2. Durante muito tempo foi essencialmente inglês. Depois, quando cheguei ao secundário, tive psicologia e adorei. Fiquei até com desejo de seguir psicologia, mas depois, na parte final, graças ao professor de alemão que tive no último ano, acabei por me decidir pelo curso de letras, variante de inglês/alemão.

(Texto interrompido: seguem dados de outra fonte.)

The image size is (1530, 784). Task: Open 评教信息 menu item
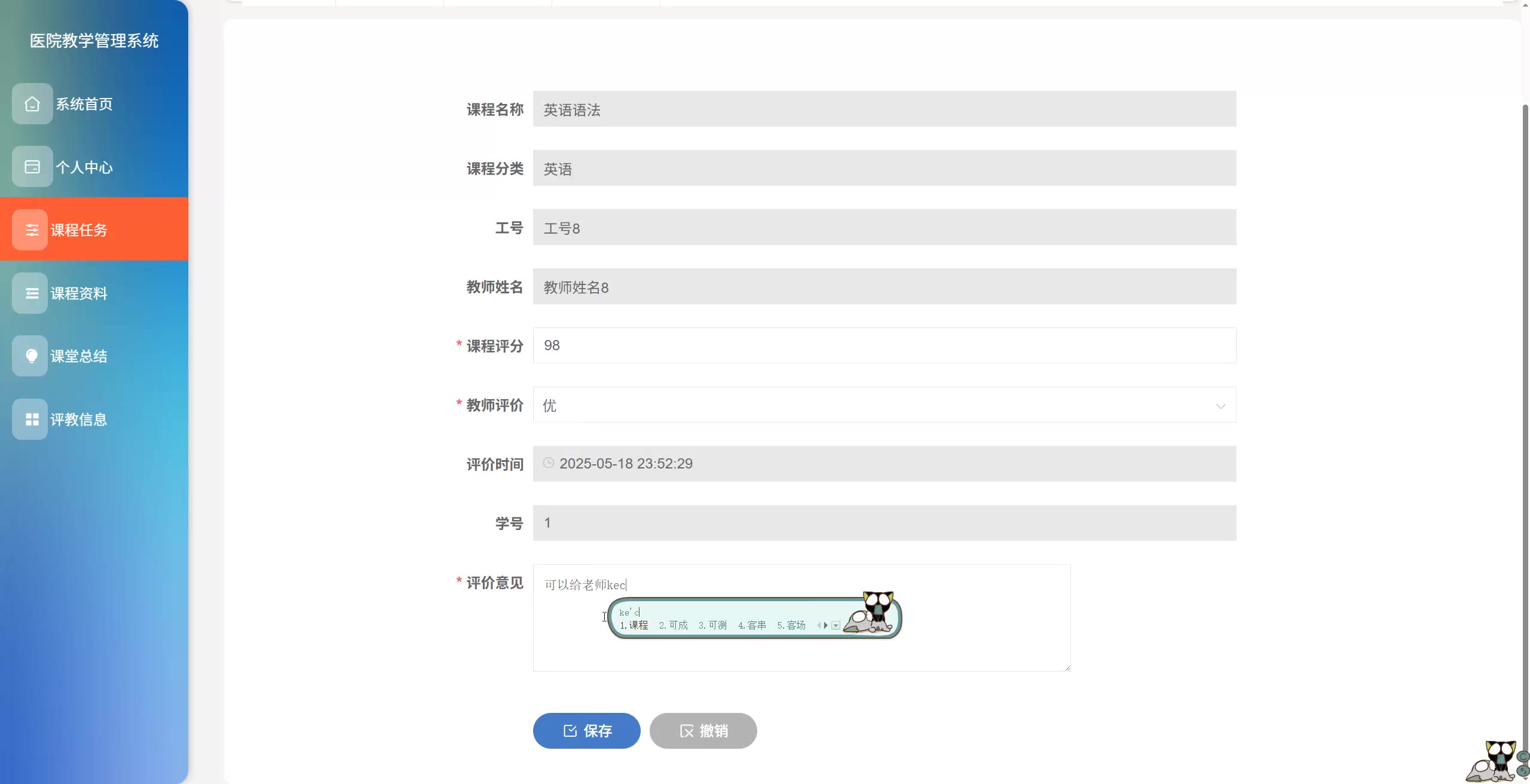(78, 419)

3. Mais uma vez, há mais do que uma situação ao longo do meu percurso escolar que me ficaram na memória. Na escola primária, o ensino era masculino ou feminino, portanto as escolas não eram mistas. A professora escolhia as três melhores alunas para irem a casa dela no seu aniversário e nós íamos assistir ao aniversário e ela dava-nos uma prenda em frente à família toda. Essa situação marcou-me porque ficávamos muito envergonhadas.
Entretanto, passei também por uma outra situação que foi o período do 25 de abril. Eu estava a estudar no antigo quinto ano, que agora corresponde ao nono ano, e na escola onde eu andava, como em muitas outras escolas no país, havia muitas lutas partidárias entre os alunos da direita e da esquerda e havia verdadeiras lutas campais dentro da escola, nas quais as pessoas se envolviam seriamente. Atiravam bancos pesadíssimos de ferro pelo ar, a polícia estava frequentemente lá na escola e, portanto, esse também foi um período da vida muito marcante, porque  passamos por uma mudança da ditadura para a liberdade, que nem toda a gente soube aproveitar da melhor forma. 

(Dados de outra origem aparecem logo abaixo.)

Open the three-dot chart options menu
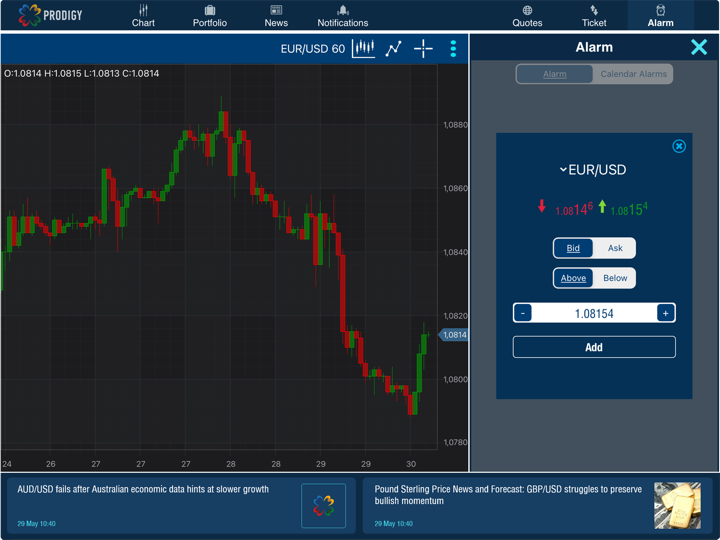This screenshot has width=720, height=540. point(453,48)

4. Tirando aquele sonho que todos temos de ser ricos e de nos sair a lotaria,  o que nunca me acontecerá pois não jogo, acho que posso dizer que o sonho foi sempre ser professora. Não quer dizer que às vezes pense que se calhar devia ter seguido outro caminho, mas sim, posso dizer que efetivamente sou aquilo que queria ser.
Ana Sofia Lopes e Mariana Cerquido

2 comentários:

Ana César (Docente do Grupo 600 - Artes Visuais) disse...

Olá Natividade! Gostei de descobrir um pouquinho mais de ti.Beijinho

Jornal Crescer disse...

O CRESCER agradece a colaboração da professora Natividade. Bem haja!